▶ [TASK]: List every line of the rows below that contains the string "plus", copying each line in full. Matching is case-sensitive.

########################################

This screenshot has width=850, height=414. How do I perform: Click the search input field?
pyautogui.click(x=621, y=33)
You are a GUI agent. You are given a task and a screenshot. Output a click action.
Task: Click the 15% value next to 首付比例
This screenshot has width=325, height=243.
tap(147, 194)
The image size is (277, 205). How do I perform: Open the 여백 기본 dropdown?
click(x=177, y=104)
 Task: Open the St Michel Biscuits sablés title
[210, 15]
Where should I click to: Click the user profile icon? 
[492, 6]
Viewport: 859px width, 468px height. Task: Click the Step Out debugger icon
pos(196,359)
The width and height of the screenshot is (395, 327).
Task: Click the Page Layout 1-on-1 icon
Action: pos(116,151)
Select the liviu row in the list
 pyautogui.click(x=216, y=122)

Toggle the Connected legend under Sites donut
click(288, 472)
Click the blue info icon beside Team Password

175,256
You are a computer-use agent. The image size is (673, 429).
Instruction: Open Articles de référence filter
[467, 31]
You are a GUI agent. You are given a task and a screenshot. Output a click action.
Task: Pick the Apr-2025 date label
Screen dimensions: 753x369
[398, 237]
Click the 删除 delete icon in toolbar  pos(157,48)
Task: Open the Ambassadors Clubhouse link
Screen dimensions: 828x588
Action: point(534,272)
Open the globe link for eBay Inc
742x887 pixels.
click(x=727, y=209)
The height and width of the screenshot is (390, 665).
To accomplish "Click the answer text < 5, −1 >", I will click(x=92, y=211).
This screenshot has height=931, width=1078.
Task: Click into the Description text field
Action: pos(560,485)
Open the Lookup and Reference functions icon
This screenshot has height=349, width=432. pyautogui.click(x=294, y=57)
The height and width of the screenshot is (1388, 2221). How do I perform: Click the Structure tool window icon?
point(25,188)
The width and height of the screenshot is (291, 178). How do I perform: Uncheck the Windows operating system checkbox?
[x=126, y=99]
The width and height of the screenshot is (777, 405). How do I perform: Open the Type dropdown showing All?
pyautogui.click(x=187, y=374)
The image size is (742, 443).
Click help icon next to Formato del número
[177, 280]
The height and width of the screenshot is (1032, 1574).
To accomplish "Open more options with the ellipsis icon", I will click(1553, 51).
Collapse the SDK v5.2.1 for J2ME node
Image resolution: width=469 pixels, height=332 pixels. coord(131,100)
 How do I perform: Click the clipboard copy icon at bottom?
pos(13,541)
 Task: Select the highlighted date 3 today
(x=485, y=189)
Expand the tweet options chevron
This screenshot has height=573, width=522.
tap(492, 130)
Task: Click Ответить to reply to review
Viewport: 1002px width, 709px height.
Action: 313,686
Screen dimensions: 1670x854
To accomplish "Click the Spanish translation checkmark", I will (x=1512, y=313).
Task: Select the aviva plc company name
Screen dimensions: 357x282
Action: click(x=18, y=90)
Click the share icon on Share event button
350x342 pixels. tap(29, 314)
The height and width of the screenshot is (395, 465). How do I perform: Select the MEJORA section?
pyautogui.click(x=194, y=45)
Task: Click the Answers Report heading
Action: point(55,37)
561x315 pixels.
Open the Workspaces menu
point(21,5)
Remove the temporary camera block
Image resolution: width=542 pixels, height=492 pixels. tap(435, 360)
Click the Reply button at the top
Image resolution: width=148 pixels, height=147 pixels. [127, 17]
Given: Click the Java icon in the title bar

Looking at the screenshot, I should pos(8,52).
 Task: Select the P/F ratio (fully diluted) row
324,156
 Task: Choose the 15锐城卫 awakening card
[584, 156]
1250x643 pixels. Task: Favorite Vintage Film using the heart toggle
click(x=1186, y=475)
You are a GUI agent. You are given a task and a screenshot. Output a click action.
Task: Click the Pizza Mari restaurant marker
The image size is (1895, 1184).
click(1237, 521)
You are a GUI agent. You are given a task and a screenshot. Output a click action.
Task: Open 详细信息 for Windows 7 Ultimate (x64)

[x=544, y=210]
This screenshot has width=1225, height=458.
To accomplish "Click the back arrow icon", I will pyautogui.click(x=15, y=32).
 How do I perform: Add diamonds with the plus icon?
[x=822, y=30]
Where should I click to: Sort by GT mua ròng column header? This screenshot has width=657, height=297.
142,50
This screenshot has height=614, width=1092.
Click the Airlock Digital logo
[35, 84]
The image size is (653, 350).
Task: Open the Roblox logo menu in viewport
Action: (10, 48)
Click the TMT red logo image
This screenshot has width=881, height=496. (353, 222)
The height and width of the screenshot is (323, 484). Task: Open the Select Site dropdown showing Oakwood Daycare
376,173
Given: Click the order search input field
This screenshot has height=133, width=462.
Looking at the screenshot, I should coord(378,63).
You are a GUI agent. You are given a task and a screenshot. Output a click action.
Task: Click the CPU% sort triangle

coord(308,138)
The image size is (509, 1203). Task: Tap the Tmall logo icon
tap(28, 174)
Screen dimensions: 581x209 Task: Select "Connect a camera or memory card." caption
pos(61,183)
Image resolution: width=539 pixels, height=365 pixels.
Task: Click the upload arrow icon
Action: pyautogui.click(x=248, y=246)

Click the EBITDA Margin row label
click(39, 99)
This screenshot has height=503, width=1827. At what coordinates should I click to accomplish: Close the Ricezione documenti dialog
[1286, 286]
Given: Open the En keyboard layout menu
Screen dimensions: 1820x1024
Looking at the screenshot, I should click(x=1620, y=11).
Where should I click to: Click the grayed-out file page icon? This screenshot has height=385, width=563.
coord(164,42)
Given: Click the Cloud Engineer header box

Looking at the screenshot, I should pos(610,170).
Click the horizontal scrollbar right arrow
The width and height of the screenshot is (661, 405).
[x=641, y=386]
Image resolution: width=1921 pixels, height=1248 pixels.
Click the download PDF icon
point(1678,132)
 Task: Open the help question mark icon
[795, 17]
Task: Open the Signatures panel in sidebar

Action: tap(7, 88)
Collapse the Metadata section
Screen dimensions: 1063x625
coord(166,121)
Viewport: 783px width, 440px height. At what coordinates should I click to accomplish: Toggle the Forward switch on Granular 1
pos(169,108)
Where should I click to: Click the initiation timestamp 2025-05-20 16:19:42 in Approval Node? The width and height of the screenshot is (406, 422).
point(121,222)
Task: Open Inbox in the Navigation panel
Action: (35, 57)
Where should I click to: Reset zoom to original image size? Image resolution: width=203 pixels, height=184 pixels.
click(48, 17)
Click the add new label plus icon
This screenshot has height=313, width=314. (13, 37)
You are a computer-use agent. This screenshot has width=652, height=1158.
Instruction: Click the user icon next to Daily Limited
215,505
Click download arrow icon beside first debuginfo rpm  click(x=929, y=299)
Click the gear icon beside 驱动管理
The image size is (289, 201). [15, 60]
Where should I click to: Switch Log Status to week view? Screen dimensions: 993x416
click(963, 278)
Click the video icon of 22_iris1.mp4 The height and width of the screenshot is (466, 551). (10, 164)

########################################

▶ [TASK OUTPUT]:
 How do I perform: Add diamonds with the plus icon?
Click the add new label plus icon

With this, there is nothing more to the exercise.